Concerns Over Standard Of Imported Beef

Latest statistics show that meat imports is a necessity in Britain, due to the fact that the industry is only 71 per cent self sufficient. The results from a survey carried out by the Meat and Livestock Commission (MLC) UK show that consumers eat more than one million tonnes of beef per annum, with a per capita appetite of 17.3 kilos, stressing how much demand there is for beef.
The Republic of Ireland is the main source of imported beef, and in the first seven months of the current year, the imports from that market rose to 80,000 tonnes, or by 5 per cent. Irish beef accounts for almost 30 per cent of the beef sold through the UK supermarkets.

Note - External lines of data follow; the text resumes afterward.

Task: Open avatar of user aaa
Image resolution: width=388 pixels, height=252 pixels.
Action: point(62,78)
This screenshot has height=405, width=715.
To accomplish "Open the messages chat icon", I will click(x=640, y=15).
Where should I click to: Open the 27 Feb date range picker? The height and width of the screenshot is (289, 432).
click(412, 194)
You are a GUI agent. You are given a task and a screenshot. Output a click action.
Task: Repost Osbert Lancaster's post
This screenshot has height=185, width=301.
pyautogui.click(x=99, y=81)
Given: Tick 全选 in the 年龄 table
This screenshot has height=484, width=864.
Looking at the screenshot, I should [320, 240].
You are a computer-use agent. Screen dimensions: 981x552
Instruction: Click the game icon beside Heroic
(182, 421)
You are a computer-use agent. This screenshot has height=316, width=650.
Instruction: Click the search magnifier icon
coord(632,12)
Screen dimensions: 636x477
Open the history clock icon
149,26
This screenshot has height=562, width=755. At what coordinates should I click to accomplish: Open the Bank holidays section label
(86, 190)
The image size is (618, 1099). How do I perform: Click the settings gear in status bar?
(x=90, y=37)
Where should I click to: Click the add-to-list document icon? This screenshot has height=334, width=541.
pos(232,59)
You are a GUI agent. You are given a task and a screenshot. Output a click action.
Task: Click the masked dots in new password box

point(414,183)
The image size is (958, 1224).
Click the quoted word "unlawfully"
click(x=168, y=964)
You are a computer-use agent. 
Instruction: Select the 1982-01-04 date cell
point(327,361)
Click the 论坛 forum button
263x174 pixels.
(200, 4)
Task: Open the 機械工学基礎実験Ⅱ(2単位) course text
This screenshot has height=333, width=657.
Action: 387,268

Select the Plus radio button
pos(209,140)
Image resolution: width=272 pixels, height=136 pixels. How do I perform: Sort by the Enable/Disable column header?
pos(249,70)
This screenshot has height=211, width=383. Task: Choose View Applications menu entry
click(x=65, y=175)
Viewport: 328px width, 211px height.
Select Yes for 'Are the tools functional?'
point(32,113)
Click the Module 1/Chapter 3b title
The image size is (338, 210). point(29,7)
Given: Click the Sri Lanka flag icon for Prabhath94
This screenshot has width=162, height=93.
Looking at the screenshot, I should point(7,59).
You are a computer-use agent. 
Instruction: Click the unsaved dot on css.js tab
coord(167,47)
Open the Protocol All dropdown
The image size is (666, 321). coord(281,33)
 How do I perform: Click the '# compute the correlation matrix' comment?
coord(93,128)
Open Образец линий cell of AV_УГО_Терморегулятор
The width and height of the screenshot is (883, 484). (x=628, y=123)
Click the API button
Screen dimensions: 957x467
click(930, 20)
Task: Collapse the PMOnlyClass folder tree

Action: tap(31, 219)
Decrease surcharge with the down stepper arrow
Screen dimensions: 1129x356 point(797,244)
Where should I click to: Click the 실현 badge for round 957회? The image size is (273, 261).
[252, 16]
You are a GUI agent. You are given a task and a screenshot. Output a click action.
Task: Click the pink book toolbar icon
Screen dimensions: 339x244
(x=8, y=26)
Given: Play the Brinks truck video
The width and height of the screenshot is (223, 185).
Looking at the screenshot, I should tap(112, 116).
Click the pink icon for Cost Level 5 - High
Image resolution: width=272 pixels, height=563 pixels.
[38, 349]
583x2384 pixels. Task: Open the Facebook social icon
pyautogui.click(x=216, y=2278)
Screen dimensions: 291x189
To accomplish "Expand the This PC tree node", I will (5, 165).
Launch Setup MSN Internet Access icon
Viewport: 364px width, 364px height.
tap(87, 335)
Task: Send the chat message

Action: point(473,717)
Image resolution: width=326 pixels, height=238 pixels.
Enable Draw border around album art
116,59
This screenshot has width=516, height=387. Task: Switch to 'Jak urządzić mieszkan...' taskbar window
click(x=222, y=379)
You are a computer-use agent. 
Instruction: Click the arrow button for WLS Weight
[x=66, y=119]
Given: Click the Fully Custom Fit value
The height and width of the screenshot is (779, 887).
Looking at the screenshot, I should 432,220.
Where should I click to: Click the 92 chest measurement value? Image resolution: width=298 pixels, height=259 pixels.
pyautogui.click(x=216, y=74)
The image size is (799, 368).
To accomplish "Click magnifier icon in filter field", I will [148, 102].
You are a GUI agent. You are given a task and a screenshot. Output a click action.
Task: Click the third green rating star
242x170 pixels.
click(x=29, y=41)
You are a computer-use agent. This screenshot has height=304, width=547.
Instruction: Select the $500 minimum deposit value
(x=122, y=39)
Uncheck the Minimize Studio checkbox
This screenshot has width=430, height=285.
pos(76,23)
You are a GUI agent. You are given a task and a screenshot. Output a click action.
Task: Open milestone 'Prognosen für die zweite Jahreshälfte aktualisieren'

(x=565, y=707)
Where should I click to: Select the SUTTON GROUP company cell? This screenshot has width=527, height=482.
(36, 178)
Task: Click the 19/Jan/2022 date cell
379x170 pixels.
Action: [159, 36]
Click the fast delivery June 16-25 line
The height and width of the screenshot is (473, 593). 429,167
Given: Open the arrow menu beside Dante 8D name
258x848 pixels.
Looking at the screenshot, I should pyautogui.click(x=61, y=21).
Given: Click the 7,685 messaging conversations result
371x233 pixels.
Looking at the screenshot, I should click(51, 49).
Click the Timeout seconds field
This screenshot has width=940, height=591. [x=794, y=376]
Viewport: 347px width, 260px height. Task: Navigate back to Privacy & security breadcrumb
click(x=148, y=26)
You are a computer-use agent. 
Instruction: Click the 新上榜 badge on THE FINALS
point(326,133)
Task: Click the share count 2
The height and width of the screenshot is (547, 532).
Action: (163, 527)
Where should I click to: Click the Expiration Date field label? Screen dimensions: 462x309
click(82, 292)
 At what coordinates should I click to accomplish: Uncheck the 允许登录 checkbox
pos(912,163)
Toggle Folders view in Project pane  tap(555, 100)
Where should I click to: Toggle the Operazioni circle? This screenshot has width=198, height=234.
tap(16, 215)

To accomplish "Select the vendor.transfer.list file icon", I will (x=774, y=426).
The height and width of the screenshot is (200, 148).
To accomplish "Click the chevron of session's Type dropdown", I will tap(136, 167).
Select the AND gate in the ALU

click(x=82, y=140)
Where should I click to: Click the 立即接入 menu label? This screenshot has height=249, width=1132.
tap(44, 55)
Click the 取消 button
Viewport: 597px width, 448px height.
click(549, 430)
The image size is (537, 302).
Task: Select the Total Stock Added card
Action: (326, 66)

The Chief Executive of the National Beef Association, Robert Forster, believes much of the product fails to meet the standards of the farm guarantee scheme, which exist in the UK .
Speaking Recently, Mr Forster said, “Over 80 per cent of the UK’s beef farmers have jumped through many costly, and time consuming, hoops to satisfy inspectors and qualify for their assurance certificates. But in Ireland only around 8 per cent of producers have qualified for their scheme .”
The Chief Executive is trying to bring to attention the fact that UK supermarkets insist on farm assurance for British beef, yet they are prepared to turn a blind eye to the assurance quality of Irish imports .
Forster added, “The Irish equivalent of MLC, Bord Bia, has stated that only 6,500 farms in Ireland are farm assured, but that these units can collectively cover as much as four times the beef required by UK customers and elsewhere in the EU.
“This is obviously nonsense. The UK needs the beef from around 487,000 Irish cattle. If importers of Irish beef could get that number of cattle from just 6,500 farms then the average number on each farm would have to be 75 head. But we know from official Irish statistics that the average herd size is about 14 head.”
“Bord Bia is clearly asking people to strain their credulity to eye-popping levels if it wants them to believe that 50 per cent of Irish production can be lifted from such a small number of farms”, he concluded.